* **Exercise data**:
:::::

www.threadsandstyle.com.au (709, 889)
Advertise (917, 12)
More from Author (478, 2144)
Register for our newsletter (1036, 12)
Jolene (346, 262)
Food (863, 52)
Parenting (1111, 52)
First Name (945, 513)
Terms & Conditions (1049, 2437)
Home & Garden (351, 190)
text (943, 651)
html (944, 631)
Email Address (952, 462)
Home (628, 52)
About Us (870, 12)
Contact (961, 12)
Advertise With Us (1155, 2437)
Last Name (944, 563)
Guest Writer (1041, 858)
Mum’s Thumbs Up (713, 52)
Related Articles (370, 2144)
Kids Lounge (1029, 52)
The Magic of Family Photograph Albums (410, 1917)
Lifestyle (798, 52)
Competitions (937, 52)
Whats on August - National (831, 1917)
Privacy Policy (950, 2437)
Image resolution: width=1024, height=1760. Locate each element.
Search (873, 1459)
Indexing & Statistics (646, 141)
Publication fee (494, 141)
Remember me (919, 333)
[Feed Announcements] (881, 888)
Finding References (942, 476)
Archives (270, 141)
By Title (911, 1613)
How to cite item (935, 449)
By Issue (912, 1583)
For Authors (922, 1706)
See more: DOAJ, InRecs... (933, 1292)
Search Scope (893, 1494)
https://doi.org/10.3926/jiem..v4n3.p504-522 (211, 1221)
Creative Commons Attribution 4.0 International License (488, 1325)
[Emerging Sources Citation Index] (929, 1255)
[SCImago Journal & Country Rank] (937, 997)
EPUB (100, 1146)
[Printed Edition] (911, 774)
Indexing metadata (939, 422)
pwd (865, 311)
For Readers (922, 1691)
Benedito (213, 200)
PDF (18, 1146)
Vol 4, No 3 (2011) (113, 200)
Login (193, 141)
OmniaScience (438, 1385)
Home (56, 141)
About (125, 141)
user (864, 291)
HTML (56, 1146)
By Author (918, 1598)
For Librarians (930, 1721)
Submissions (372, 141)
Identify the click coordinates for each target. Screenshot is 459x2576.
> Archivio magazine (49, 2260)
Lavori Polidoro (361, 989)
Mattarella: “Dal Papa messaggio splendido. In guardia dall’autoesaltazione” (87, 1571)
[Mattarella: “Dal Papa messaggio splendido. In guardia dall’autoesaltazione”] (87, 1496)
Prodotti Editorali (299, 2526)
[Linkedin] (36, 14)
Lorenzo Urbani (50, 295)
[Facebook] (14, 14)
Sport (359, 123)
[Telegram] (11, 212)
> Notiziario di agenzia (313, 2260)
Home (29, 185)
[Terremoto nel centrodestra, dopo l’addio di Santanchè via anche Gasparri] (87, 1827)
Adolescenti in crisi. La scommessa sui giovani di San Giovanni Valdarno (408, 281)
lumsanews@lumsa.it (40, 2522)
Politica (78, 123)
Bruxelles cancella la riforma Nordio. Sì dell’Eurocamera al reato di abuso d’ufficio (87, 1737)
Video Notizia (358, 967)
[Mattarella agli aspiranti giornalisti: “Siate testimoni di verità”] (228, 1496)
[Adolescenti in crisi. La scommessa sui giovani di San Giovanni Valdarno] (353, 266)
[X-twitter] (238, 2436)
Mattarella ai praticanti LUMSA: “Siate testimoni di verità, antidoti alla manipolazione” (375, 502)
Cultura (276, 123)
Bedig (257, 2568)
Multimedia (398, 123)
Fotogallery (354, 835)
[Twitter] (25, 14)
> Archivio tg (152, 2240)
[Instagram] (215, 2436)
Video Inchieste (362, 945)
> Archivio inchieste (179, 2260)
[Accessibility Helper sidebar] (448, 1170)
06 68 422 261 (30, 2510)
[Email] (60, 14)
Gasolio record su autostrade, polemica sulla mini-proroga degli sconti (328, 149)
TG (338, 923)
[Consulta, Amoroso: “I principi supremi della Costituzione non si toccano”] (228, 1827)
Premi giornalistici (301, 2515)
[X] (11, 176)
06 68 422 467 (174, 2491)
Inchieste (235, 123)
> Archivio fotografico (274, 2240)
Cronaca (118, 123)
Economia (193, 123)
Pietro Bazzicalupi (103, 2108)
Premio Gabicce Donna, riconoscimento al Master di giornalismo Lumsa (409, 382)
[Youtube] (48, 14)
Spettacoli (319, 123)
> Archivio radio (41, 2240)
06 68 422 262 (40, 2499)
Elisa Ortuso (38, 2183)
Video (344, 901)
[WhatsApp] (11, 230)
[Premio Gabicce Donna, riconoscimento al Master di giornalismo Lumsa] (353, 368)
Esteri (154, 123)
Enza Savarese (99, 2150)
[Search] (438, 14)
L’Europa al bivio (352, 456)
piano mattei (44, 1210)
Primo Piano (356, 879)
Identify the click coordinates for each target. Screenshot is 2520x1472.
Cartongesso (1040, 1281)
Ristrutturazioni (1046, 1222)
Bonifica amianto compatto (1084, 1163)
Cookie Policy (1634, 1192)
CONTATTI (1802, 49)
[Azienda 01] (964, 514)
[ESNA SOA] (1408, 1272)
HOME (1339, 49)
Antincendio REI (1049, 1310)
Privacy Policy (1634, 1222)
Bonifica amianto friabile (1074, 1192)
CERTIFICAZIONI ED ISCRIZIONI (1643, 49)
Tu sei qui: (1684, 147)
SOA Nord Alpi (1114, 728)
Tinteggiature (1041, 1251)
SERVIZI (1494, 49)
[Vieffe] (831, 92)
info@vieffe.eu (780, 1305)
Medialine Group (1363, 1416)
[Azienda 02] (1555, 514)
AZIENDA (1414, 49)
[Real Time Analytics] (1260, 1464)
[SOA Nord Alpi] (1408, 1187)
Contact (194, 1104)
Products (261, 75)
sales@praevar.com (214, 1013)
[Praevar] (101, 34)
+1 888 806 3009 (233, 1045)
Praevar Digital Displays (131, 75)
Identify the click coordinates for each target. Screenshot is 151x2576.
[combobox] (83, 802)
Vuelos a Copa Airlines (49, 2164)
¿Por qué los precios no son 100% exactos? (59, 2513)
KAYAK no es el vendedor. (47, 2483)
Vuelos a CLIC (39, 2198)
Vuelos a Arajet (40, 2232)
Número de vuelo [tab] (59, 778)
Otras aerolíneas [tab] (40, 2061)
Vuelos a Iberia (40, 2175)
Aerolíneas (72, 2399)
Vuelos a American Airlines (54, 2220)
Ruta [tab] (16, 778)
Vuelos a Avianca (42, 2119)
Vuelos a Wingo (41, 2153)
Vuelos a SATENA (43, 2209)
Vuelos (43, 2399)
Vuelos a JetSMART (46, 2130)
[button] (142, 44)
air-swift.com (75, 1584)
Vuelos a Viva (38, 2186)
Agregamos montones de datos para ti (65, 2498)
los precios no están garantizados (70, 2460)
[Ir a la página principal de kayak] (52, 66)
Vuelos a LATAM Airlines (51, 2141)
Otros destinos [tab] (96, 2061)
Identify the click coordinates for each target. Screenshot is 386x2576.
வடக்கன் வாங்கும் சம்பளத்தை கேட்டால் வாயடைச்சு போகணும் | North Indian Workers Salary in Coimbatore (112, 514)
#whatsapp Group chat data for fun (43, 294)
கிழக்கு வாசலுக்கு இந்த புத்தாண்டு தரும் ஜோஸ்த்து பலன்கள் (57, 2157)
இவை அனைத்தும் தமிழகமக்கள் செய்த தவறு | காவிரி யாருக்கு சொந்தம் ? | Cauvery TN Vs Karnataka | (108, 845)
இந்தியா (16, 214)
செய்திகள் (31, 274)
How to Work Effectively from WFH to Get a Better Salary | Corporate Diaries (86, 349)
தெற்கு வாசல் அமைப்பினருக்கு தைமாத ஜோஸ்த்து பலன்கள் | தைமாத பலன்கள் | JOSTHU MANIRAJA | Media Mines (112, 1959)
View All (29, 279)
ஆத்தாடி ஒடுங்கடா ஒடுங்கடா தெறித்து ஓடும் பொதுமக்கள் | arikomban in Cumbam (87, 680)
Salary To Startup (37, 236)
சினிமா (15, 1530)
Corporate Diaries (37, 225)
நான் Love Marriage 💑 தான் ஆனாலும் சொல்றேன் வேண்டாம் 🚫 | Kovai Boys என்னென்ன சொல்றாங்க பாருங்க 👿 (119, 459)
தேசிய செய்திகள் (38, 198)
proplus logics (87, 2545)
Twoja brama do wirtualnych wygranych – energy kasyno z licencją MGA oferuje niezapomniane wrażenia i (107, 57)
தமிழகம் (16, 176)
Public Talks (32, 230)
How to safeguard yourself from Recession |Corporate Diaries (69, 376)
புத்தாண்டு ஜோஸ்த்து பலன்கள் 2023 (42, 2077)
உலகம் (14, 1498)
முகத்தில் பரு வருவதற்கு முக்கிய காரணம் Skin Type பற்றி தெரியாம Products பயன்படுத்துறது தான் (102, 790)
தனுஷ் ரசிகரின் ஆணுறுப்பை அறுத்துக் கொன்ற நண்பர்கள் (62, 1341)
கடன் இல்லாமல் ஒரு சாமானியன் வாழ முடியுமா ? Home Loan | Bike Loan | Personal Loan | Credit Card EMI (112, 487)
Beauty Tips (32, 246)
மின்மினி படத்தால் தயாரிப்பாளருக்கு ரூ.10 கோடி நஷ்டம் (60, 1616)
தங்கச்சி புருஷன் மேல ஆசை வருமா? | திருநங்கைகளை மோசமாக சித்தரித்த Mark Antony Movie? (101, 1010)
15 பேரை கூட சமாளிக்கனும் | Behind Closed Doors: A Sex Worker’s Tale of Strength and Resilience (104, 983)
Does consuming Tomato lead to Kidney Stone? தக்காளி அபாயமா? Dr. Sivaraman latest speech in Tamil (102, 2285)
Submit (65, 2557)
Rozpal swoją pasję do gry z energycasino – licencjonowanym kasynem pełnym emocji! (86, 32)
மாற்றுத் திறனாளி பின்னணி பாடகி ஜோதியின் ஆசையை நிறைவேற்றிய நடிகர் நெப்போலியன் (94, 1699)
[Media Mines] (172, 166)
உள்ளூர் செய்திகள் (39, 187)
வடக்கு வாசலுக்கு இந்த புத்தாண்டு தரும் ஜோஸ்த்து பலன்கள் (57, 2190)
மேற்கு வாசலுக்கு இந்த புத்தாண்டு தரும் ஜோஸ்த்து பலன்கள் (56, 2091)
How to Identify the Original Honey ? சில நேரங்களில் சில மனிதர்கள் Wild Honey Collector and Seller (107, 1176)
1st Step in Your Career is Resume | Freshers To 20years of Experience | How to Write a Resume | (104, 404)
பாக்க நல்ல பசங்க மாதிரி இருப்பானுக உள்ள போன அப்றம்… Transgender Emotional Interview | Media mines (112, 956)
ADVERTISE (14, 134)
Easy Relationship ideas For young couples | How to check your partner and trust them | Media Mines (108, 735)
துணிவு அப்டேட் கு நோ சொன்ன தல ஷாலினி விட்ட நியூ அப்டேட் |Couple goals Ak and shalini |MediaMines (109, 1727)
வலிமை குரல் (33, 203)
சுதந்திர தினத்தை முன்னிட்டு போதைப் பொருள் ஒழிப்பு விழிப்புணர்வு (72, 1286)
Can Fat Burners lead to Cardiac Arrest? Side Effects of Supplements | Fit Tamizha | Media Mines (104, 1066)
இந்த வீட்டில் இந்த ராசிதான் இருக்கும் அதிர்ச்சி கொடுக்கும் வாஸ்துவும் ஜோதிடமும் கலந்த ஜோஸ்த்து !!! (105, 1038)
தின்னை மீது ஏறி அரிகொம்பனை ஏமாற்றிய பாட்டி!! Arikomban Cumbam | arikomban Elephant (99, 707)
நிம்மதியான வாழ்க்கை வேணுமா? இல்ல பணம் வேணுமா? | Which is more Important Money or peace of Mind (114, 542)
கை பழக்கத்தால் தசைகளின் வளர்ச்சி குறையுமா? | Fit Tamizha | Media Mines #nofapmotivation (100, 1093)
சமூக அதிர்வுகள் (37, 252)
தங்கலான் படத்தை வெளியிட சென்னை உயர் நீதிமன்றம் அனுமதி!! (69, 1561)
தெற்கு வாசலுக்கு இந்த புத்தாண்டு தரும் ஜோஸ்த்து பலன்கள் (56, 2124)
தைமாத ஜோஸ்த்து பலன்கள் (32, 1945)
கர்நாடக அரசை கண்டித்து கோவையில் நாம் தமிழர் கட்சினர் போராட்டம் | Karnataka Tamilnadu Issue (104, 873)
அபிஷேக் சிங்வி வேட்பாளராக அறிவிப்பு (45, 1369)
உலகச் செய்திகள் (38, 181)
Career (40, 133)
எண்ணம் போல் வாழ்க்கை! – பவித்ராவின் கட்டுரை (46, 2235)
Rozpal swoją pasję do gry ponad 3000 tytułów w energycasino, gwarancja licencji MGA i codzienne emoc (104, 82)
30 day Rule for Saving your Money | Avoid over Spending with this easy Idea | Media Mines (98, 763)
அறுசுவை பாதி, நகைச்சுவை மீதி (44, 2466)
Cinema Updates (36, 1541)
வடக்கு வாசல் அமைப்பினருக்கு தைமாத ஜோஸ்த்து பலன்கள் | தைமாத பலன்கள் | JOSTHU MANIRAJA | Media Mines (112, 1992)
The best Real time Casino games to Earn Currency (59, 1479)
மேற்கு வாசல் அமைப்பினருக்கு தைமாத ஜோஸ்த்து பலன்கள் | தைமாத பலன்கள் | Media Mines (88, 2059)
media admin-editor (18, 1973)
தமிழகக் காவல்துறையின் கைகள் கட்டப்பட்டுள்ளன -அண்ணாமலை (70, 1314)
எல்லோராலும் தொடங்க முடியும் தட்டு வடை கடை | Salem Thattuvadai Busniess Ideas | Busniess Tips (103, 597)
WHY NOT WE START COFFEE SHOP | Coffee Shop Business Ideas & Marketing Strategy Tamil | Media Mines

:::::

* **What this task involves**: For each line of the material that contains the word "Corporate", make a copy.

* **Answer space**:
How to Work Effectively from WFH to Get a Better Salary | Corporate Diaries (86, 349)
Corporate Diaries (37, 225)
How to safeguard yourself from Recession |Corporate Diaries (69, 376)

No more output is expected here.